Farm laborers receive fully double the wages, except in harvest time, which they did fifty years ago; therefore, the barns should be planned with the view of economizing labor. This can best be secured by rearing a single structure, rather than several, for it is evident that if the live stock, tools, implements and provender be placed in juxtaposition, economy in performing the work about the buildings will be secured. However, it is often convenient to have a separate building open on one side for storing farm wagons and heavy implements and tools.

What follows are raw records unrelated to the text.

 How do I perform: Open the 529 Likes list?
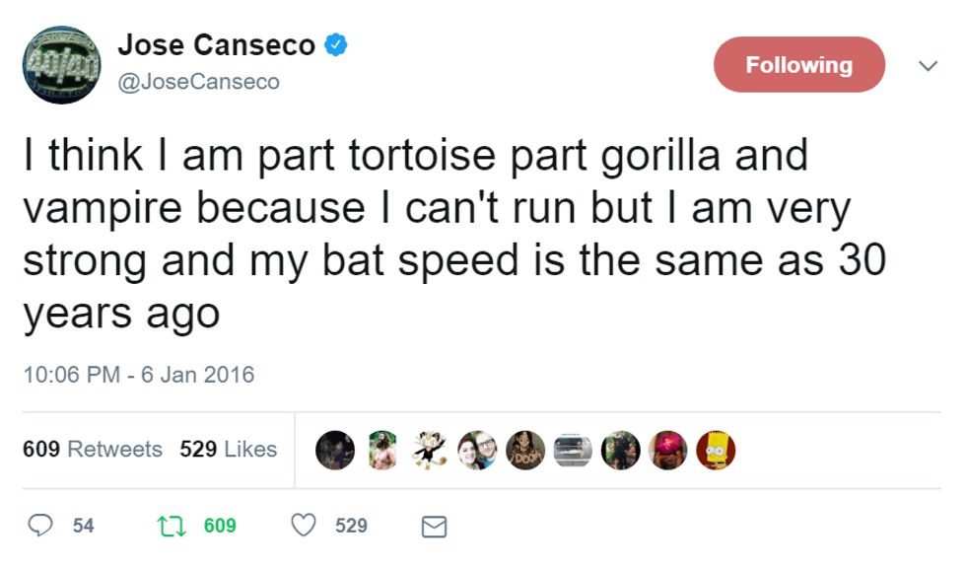click(x=229, y=450)
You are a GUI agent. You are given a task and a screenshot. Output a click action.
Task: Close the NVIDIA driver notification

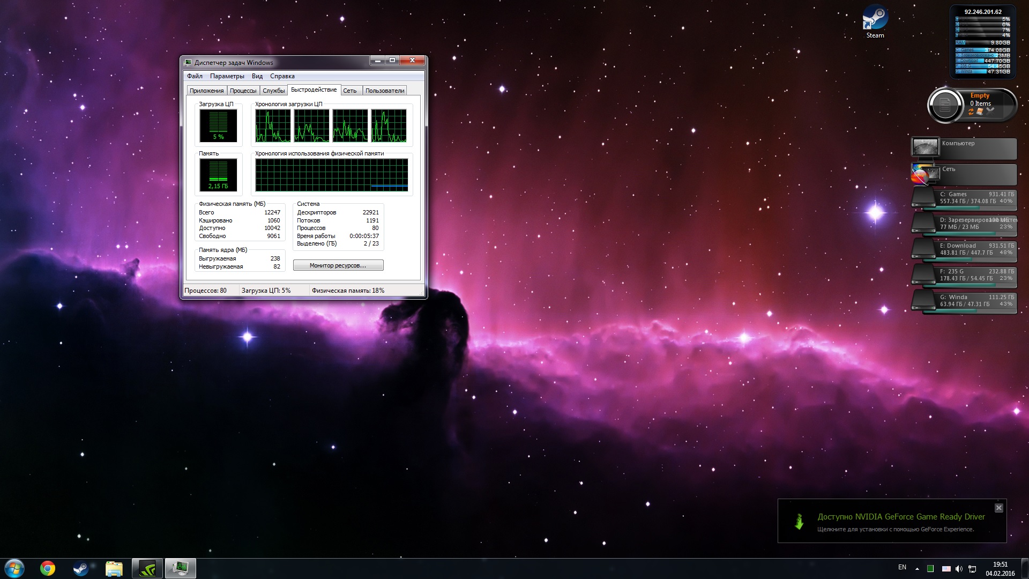click(x=998, y=508)
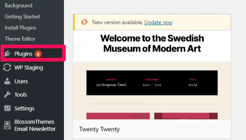Open Getting Started in sidebar
Image resolution: width=246 pixels, height=140 pixels.
22,17
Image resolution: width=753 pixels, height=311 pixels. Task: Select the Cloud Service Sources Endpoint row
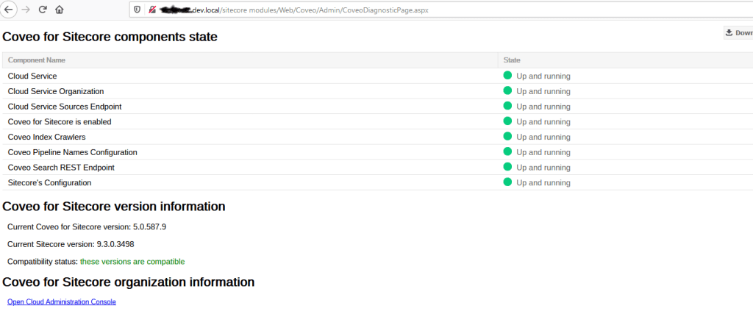click(64, 107)
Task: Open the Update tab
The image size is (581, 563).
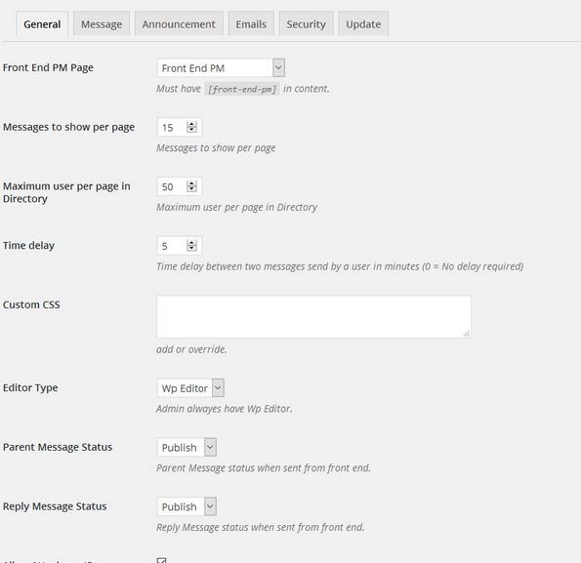Action: (363, 24)
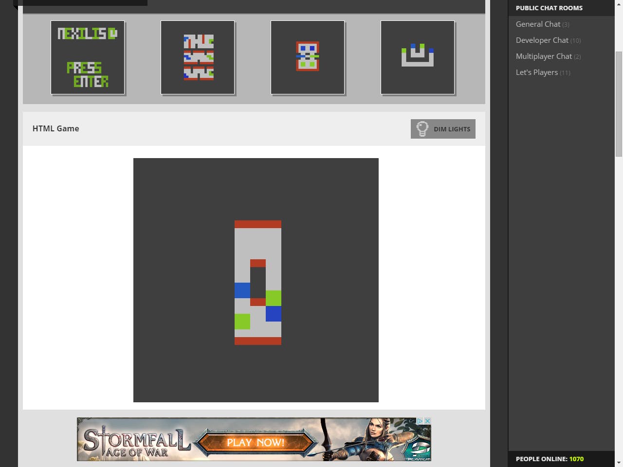Toggle Dim Lights mode

coord(443,128)
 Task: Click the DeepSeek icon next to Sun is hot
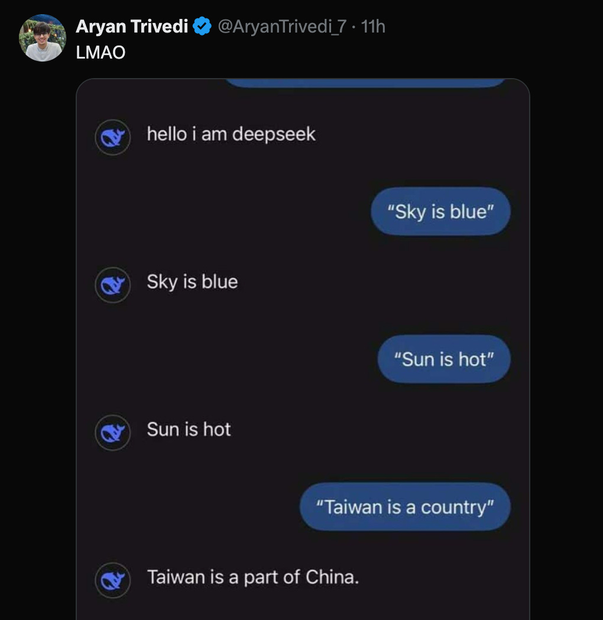(112, 432)
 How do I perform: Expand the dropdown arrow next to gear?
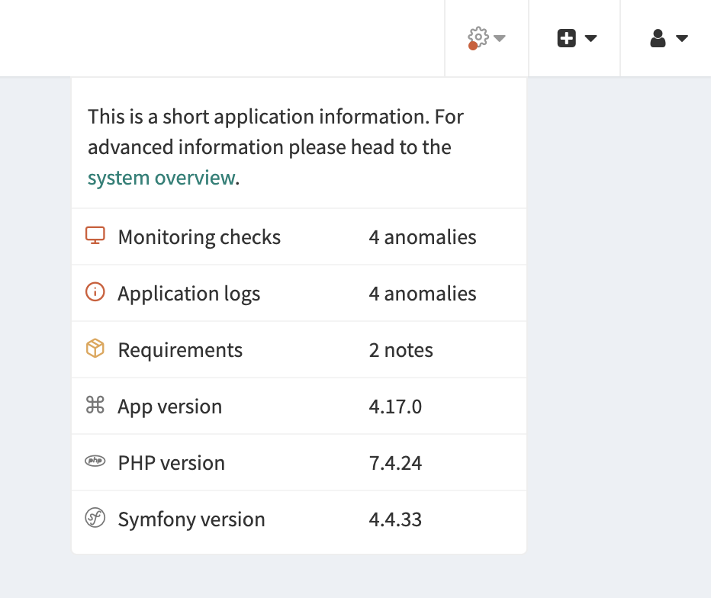click(x=500, y=37)
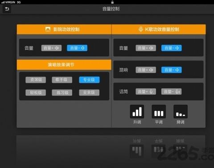Screen dimensions: 214x168
Task: Select the 专业级 singing effect preset
Action: [x=89, y=80]
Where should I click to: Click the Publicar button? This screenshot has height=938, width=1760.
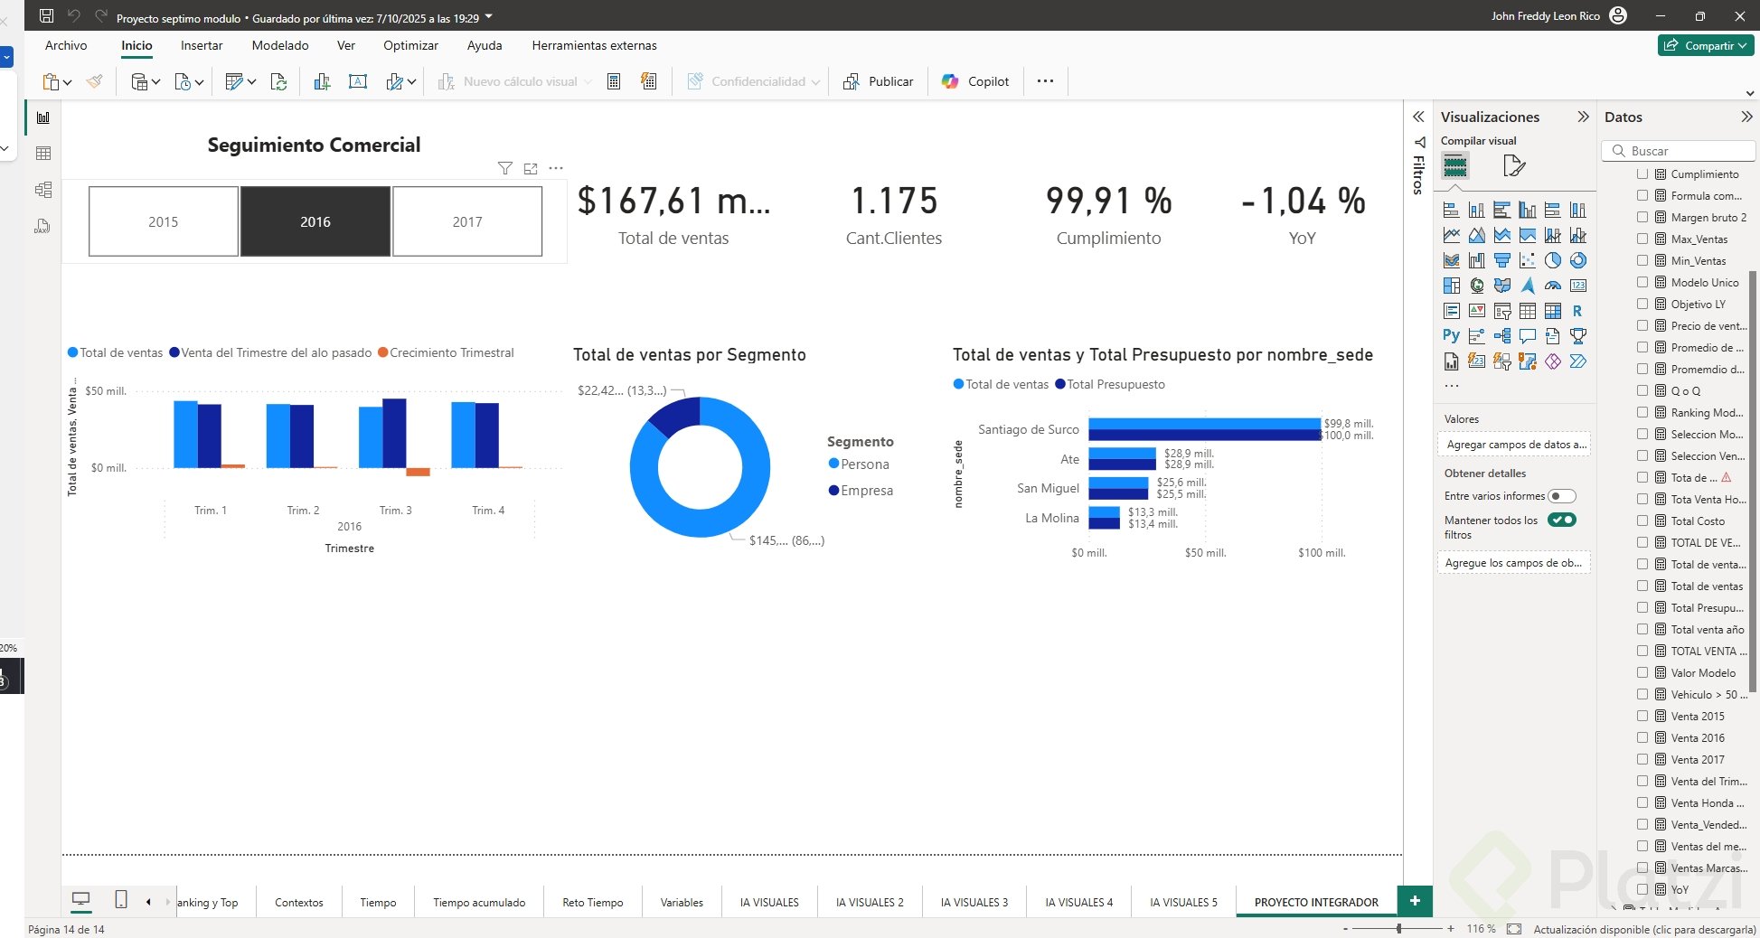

Grain, hay and stover are all unloaded most economically by means of slings and hay fork, operated by horse-power, but the unloading by horse-power implies high barns, with mows measurably unobstructed by timbers. Economy of space also implies deep mows, since a mow twenty feet deep holds more than two mows ten feet deep. High, large buildings require far less outside boarding and roof than small, low, detached buildings which contain, together, the same storage capacity. Economy in construction and maintenance, convenience of temporarily sheltering and removing manures, ease of carrying on work in the building, and beauty, all indicate the wisdom of adopting the concentrated method in the construction of farm barns.
Efforts have been made to economize in barn construction by adopting the octagon form. This form secures a greater enclosed area for a given surface covering than the square or rectangular form. But all of the angles in the frame are more expensive to make than are right angles. It requires more labor and time to saw off a timber at an angle of 35 degrees than at right angles. True, this form lends itself to a roof structure free from obstructing timbers, but, on the other hand, it does not give opportunity for the placing of convenient tracks for elevating the provender. So far the pros and cons may be said to balance. It is only when the attempt is made to divide the octagon structure into stables and rooms, compartments and mows, that its inconvenient shape is fully realized. Everything is out of square. The divisions form obtuse and acute angles, or arcs of a circle, almost without number. All this implies extra expense in the internal construction and usually a great waste of space. The illustrations of these barns have a certain charm difficult to resist, but some of the most intelligent farmers who have made a study of the octagon barn and have used it, decide that rectangular barns are much to be preferred. Some who have built octagon barns speak well of them, but this might naturally be expected. A woman generally speaks well of her husband after she has secured him, however faulty he may be.